--- Start Given records ---
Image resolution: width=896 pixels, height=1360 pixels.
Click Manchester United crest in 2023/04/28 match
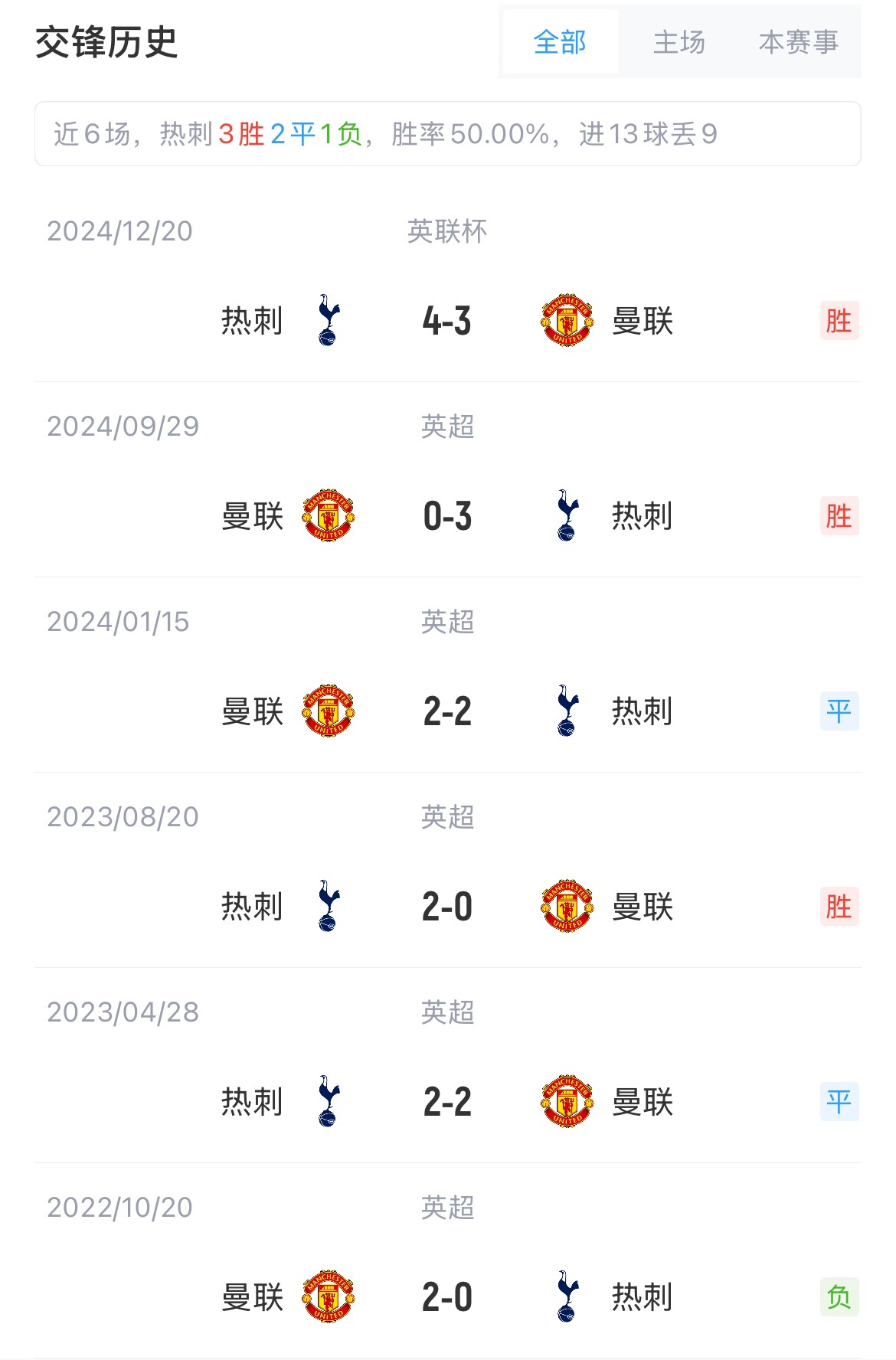[x=567, y=1101]
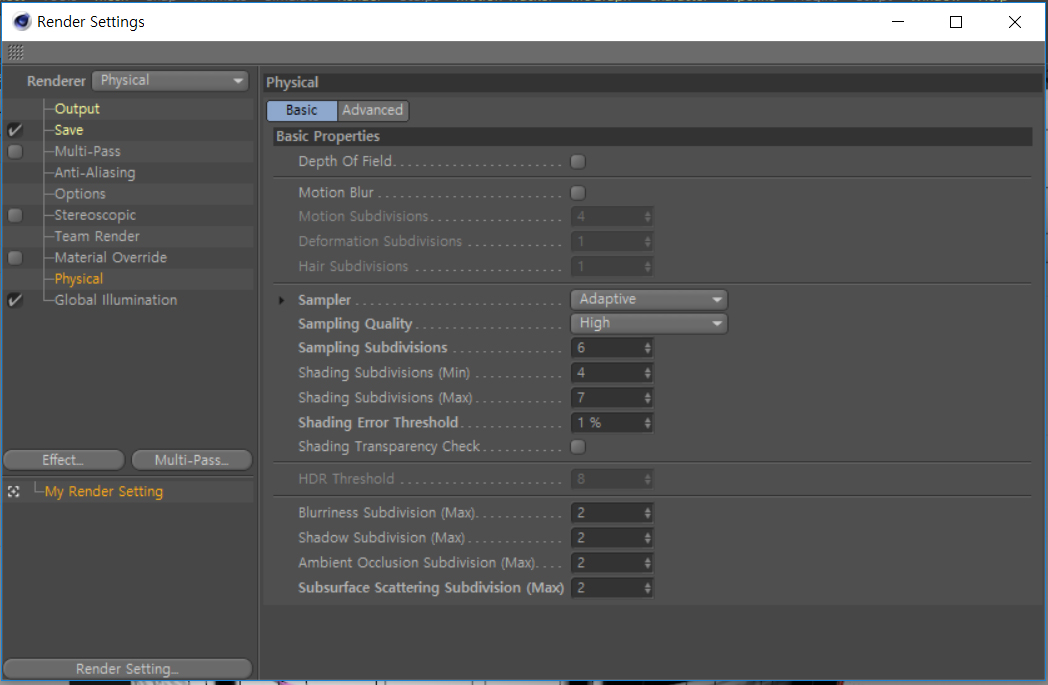Enable the Multi-Pass checkbox in sidebar

click(15, 152)
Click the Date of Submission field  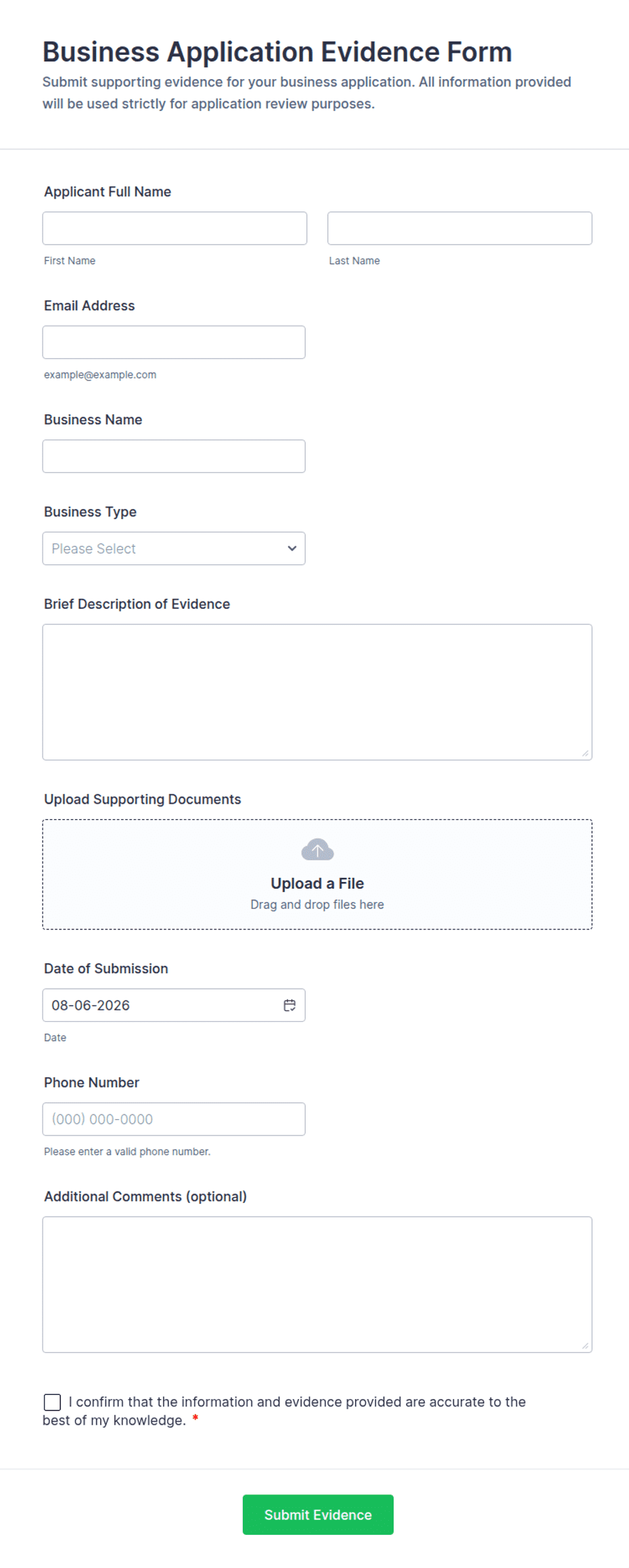click(174, 1005)
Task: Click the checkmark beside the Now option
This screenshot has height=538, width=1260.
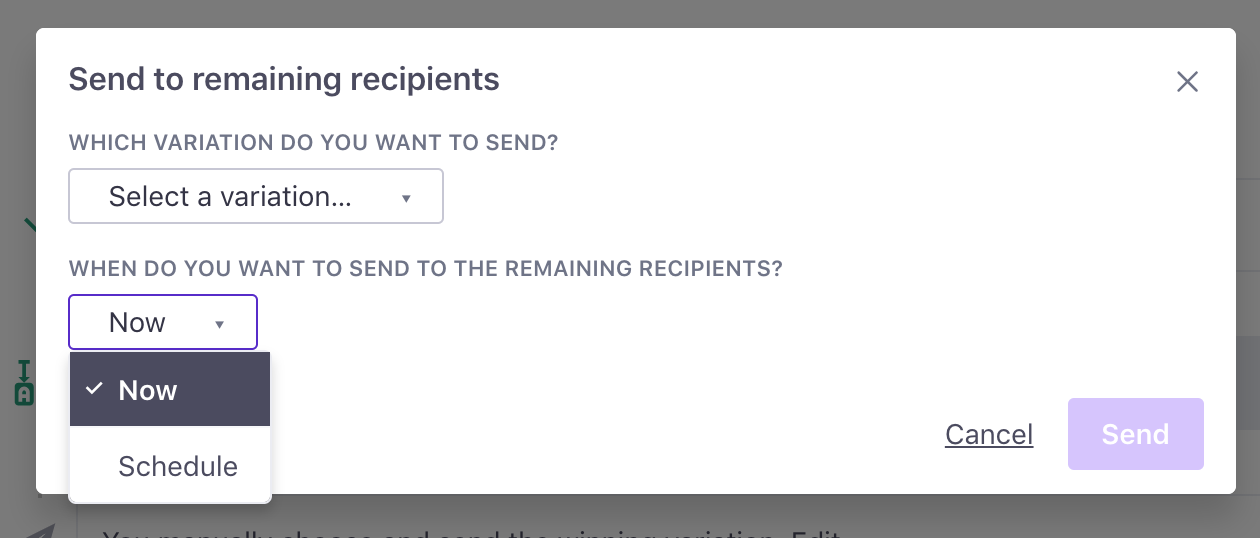Action: point(94,389)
--- End Given records ---
-- Exercise details --
Rewrite every line from the one containing "Task: Click the" through the end of the items, requests included. Multiply each coordinate in the answers by 2.35 and round to the nearest whole number, halves up; change no other number, and omit the pictures.

-- Result --
Task: Click the checkmark beside the Now option
This screenshot has height=538, width=1260.
Action: point(221,914)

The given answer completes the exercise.